Your copy starts at the line containing "Click the Energiekrise heading" and ends at the last line of the material below. Reproduce those lines exactly, with no pictures.

:: Excerpted records

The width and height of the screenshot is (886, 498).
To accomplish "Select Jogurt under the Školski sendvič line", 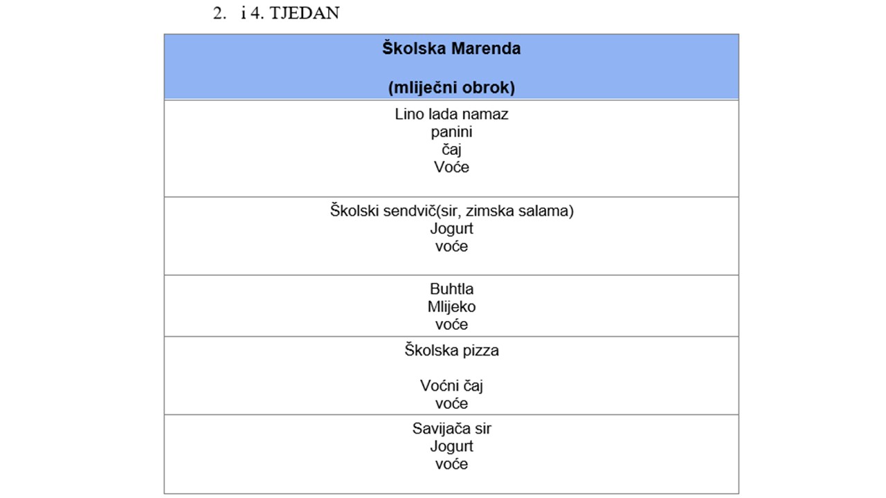I will [451, 229].
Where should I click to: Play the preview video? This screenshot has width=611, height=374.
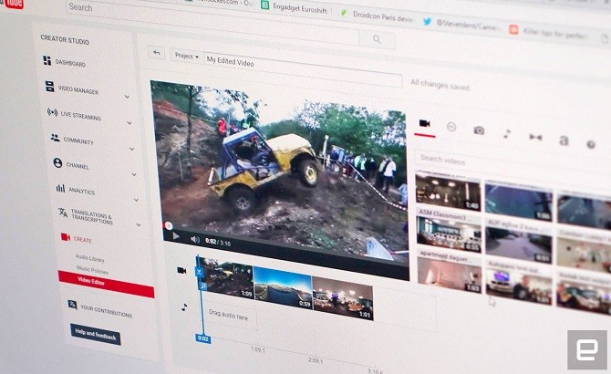175,236
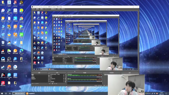
Task: Open OBS Studio desktop shortcut icon
Action: 9,59
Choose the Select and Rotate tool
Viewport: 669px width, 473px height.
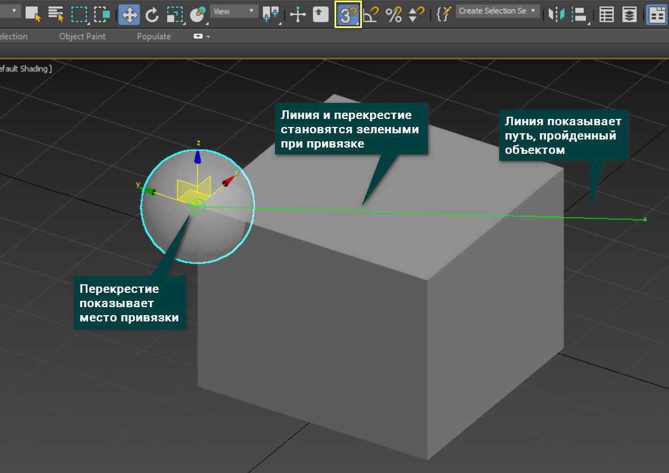(x=152, y=14)
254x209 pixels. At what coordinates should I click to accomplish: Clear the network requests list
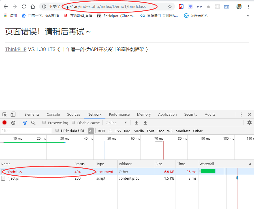[12, 122]
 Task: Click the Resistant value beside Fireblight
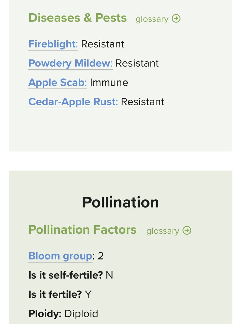coord(103,44)
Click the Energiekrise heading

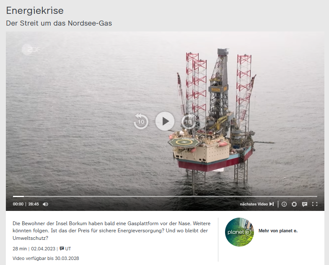(x=35, y=10)
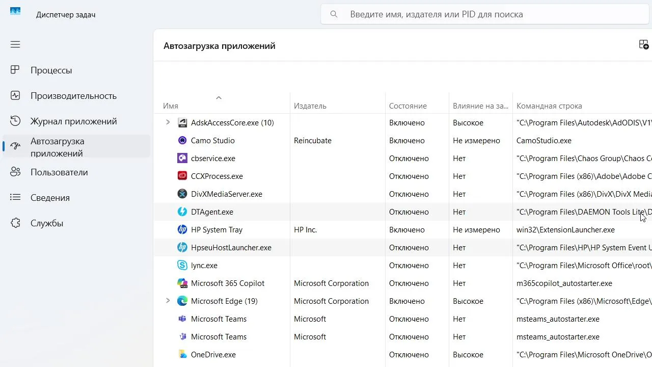Switch to the Автозагрузка приложений tab
Screen dimensions: 652x367
57,147
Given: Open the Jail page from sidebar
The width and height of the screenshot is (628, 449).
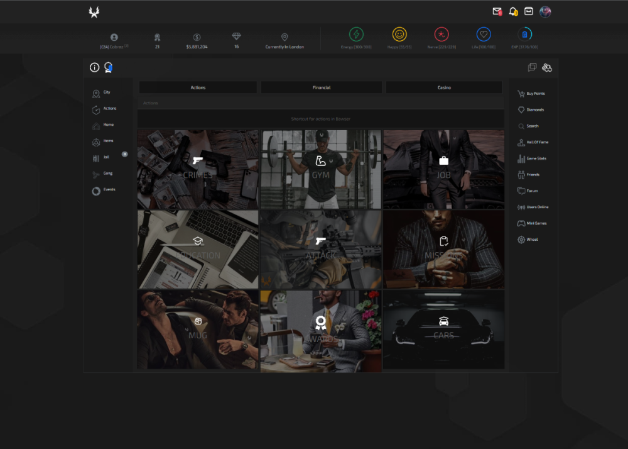Looking at the screenshot, I should [100, 157].
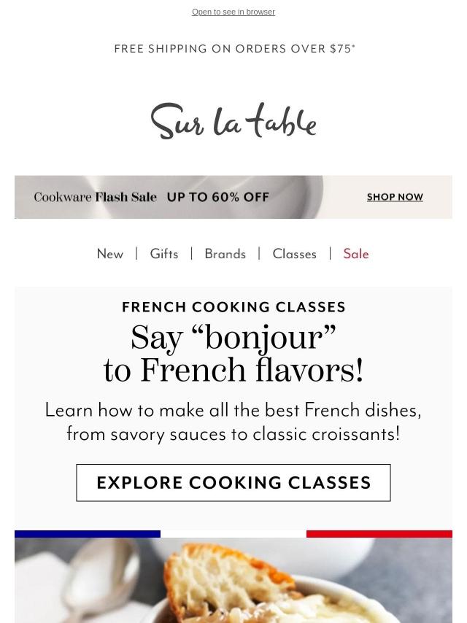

::::

Task output =
Click the Energiekrise heading

(x=35, y=10)
Switch to the Автозагрузка приложений tab
Screen dimensions: 652x367
57,147
Given: Open the Jail page from sidebar
The width and height of the screenshot is (628, 449).
Looking at the screenshot, I should [100, 157].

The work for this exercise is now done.